**DESCRIPTION OF THE TASK**: Find all the lines in the material below with the word "will", and copy them.

**DATA EXTRACT**:

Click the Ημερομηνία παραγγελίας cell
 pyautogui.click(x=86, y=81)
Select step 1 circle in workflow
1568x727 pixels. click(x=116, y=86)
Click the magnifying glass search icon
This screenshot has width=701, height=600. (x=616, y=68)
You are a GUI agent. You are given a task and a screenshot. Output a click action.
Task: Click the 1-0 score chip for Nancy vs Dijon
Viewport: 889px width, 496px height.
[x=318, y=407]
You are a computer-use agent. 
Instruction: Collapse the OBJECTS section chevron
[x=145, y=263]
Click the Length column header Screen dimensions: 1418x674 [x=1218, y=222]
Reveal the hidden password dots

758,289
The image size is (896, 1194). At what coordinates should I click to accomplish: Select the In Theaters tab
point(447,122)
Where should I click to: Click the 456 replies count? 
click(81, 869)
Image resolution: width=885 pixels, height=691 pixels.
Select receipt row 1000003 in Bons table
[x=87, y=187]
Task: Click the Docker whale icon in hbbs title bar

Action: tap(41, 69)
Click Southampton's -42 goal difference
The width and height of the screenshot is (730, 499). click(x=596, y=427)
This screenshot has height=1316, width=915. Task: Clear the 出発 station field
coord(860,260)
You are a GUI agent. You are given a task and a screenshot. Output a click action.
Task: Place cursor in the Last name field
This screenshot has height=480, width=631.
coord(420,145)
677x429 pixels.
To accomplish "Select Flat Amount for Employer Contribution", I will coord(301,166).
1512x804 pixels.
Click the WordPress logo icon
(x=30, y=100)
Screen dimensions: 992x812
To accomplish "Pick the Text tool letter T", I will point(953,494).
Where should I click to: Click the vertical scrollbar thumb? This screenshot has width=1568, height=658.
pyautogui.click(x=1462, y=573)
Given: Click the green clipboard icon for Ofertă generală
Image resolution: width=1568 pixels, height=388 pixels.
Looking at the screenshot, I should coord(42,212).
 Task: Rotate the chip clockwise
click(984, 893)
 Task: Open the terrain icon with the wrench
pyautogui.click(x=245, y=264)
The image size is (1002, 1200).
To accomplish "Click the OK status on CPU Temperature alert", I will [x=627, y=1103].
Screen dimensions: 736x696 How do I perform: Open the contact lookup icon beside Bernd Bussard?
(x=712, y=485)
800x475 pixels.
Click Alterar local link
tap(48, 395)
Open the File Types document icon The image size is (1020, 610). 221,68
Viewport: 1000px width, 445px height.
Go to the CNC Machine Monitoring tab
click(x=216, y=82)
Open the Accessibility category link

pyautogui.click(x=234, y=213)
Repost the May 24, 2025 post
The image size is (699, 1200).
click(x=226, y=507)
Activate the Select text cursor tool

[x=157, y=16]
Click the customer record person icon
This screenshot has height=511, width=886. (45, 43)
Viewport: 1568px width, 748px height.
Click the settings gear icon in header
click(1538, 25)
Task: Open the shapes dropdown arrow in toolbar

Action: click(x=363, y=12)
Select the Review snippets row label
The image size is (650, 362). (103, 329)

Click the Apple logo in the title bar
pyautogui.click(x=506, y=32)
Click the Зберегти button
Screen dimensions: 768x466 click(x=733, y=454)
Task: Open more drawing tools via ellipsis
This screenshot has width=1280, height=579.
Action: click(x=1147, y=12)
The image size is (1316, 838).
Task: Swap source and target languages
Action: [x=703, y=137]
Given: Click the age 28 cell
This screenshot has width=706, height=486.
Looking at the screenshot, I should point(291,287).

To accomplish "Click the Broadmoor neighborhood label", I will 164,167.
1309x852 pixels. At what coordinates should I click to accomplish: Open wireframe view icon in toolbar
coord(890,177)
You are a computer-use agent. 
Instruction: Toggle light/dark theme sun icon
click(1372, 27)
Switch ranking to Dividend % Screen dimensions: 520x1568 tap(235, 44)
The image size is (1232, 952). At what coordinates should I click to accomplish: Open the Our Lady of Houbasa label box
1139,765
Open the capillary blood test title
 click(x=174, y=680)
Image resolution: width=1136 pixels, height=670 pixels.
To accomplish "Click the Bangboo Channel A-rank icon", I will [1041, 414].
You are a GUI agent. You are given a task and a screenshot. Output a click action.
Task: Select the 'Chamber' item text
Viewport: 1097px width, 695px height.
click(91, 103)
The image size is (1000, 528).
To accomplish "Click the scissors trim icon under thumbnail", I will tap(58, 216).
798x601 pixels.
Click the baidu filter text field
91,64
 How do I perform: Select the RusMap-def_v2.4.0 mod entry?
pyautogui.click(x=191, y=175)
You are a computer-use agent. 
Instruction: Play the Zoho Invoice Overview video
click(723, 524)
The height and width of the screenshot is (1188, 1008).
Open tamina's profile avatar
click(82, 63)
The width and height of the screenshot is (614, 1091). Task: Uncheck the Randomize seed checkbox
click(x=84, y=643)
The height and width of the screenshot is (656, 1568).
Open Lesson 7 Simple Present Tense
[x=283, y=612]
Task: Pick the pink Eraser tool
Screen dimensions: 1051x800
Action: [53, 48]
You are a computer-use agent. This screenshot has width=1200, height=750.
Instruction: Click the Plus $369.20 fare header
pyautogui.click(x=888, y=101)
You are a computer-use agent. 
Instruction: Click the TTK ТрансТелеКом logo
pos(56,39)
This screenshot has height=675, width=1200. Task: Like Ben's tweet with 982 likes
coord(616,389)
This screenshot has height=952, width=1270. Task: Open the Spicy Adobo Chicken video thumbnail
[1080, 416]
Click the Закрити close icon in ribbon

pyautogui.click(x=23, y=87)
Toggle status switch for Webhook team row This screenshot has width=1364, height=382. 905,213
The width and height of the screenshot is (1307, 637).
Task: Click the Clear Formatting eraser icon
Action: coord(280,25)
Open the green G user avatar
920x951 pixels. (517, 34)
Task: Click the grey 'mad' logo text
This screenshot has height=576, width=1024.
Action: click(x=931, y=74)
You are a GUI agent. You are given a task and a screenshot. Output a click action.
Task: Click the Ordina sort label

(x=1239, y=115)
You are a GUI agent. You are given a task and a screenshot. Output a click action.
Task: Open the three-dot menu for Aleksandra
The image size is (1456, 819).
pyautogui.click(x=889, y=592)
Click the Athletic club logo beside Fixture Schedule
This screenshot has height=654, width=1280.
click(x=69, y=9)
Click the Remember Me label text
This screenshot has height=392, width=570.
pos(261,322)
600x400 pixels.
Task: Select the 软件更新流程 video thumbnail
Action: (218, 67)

**RESPONSE TO THE EXERCISE**:
To accomplish "Select Flat Amount for Employer Contribution", I will coord(301,166).
To accomplish "Pick the Text tool letter T", I will point(953,494).
To accomplish "Click the OK status on CPU Temperature alert", I will [x=627, y=1103].
To accomplish "Click the Broadmoor neighborhood label", I will 164,167.
To accomplish "Click the Bangboo Channel A-rank icon", I will [1041, 414].
To accomplish "Click the scissors trim icon under thumbnail", I will tap(58, 216).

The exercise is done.